Available protein structures:
- Pfam: structures / ECOD
- PDB: RCSB PDB; PDBe; PDBj
- PDBsum: structure summary

= ADF-H domain =

In molecular biology, ADF-H domain (actin-depolymerising factor homology domain) is an approximately 150 amino acid motif that is present in three phylogenetically distinct classes of eukaryotic actin-binding proteins.
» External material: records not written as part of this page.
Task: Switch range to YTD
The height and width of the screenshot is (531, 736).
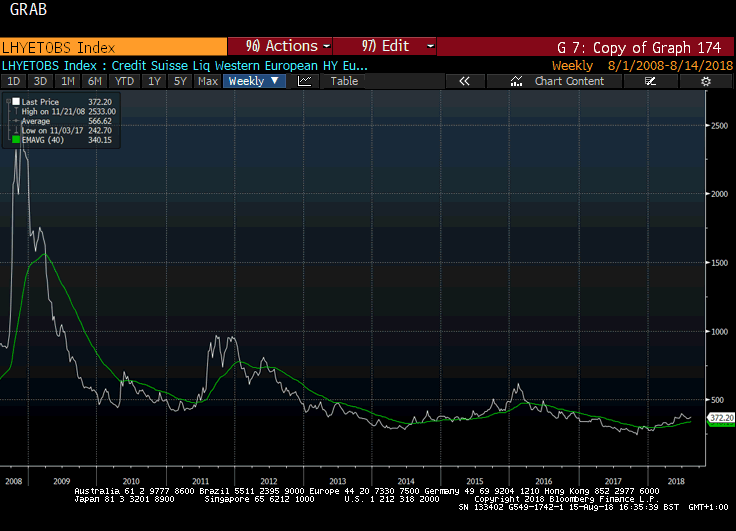Action: tap(124, 81)
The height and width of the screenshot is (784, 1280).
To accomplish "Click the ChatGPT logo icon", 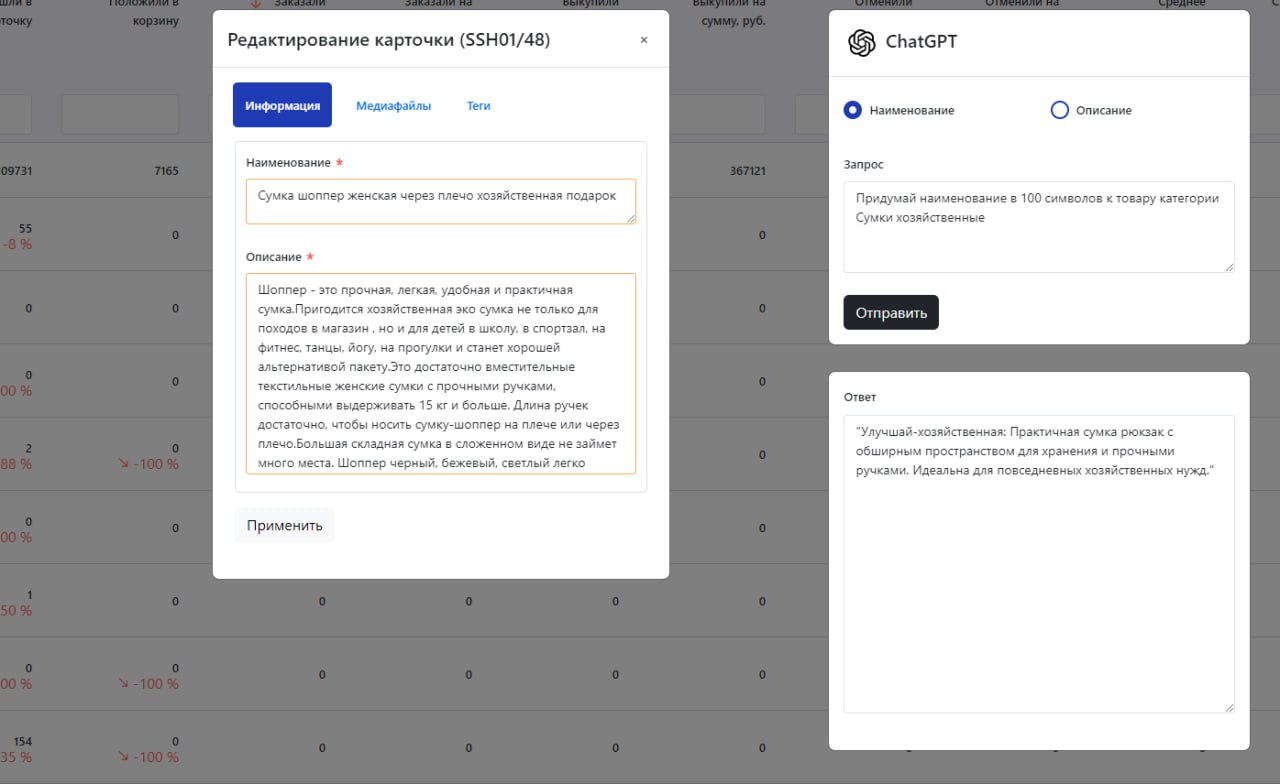I will 861,43.
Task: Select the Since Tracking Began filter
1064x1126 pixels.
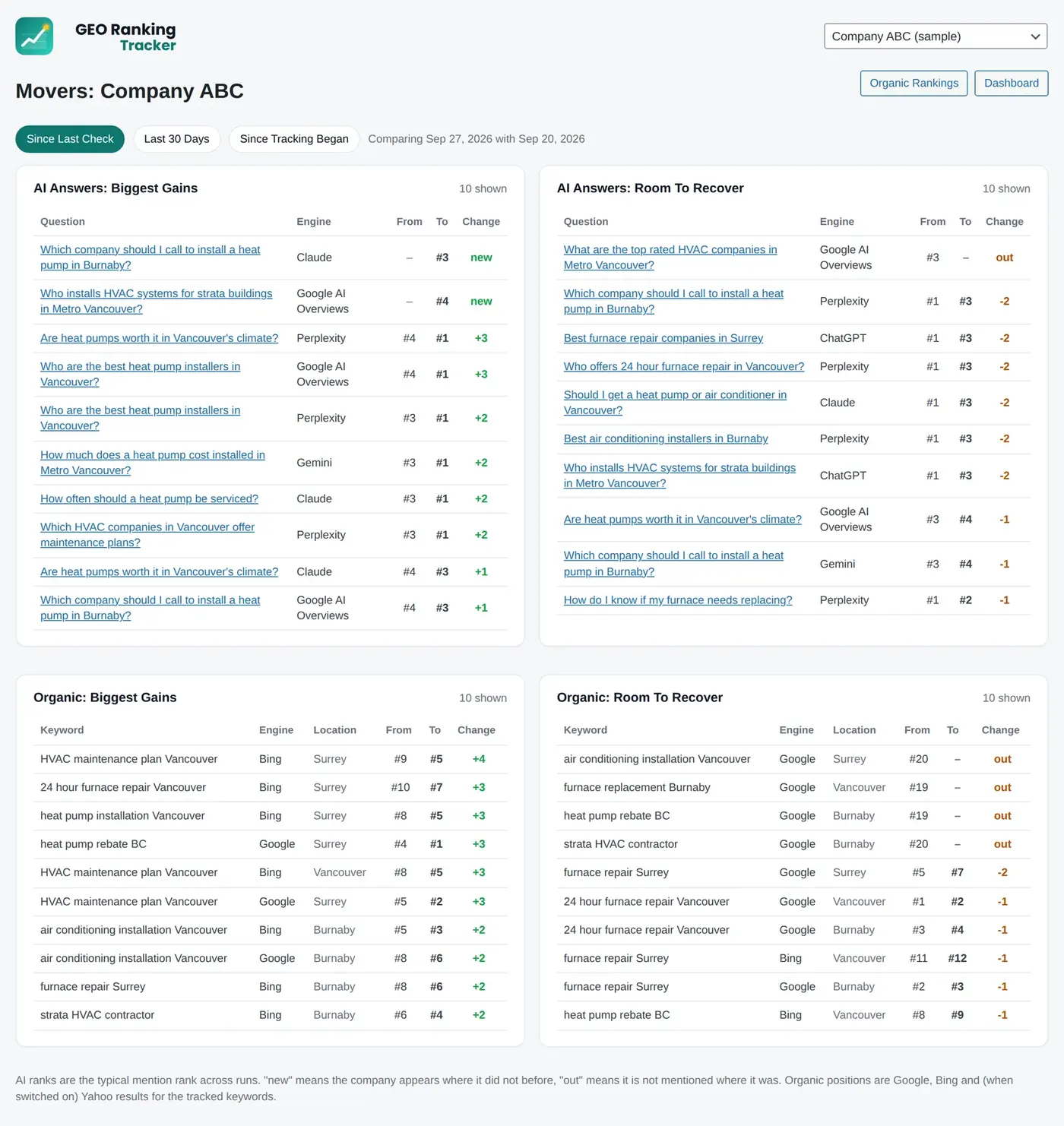Action: click(294, 139)
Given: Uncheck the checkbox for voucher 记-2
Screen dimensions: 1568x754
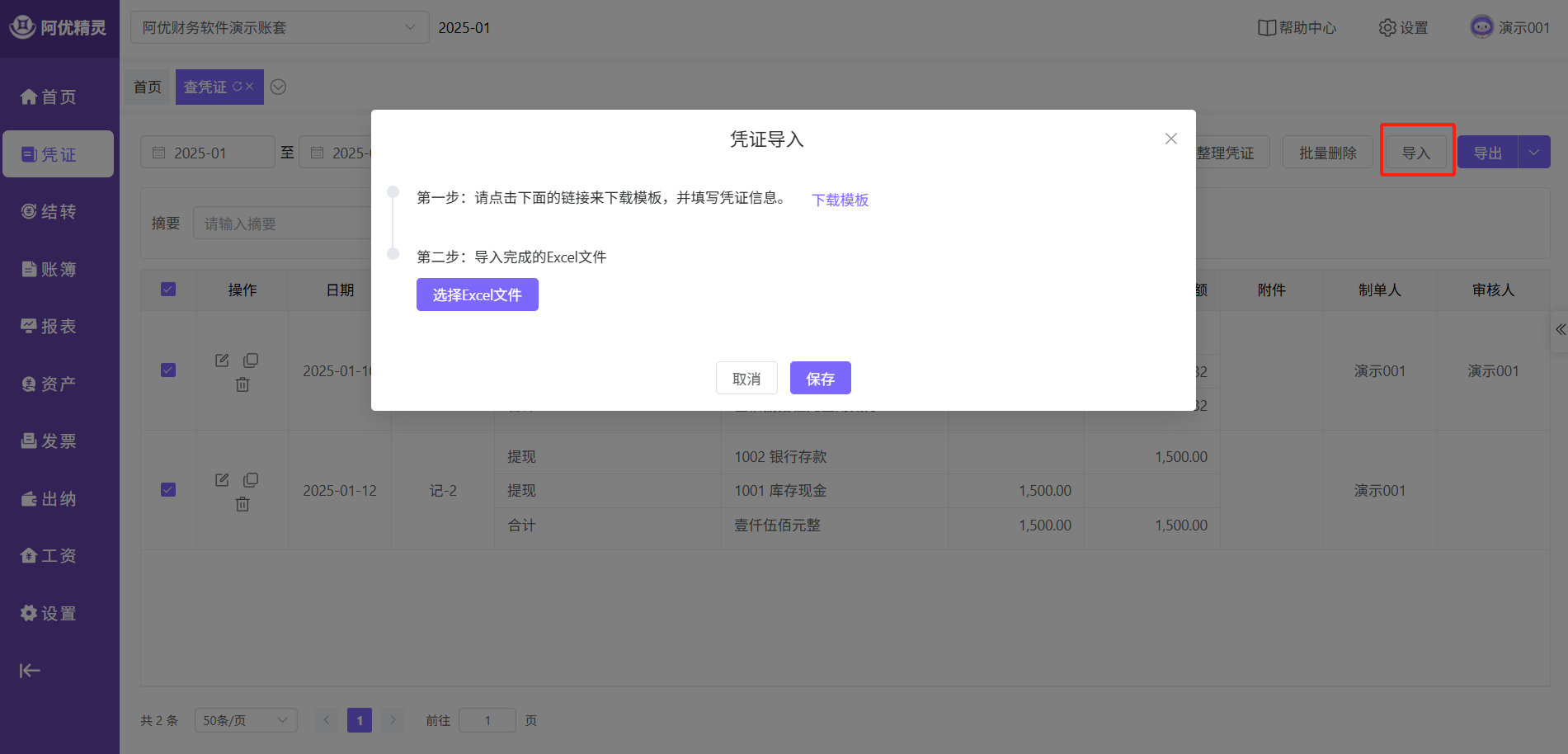Looking at the screenshot, I should pos(168,490).
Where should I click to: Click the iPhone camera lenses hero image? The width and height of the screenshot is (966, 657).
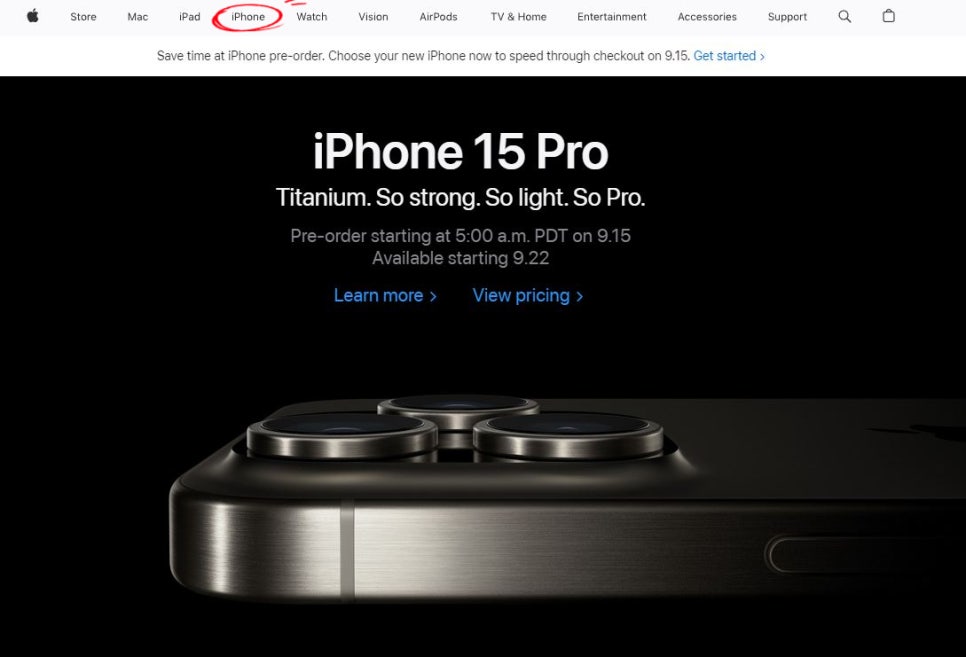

- ADF/cofilins, which include ADF, cofilin, destrin, actophorin, coactosin, depactin and glia maturation factors (GMFs) beta and gamma. ADF/cofilins are small actin-binding proteins composed of a single ADF-H domain. They bind both actin-monomers and filaments and promote rapid filament turnover in cells by depolymerising/fragmenting actin filaments. ADF/cofilins bind ADP-actin with higher affinity than ATP-actin and inhibit the spontaneous nucleotide exchange on actin monomers
- Twinfilins, which are actin monomer-binding proteins that are composed of two ADF-H domains
- Abp1/Drebrins, which are relatively large proteins composed of an N-terminal ADF-H domain followed by a variable region and a C-terminal SH3 domain. Abp1/Drebrins interact only with actin filaments and do not promote filament depolymerisation or fragmentation. Although these proteins are biochemically distinct and play different roles in actin dynamics, they all appear to use the ADF-H domain for their interactions with actin.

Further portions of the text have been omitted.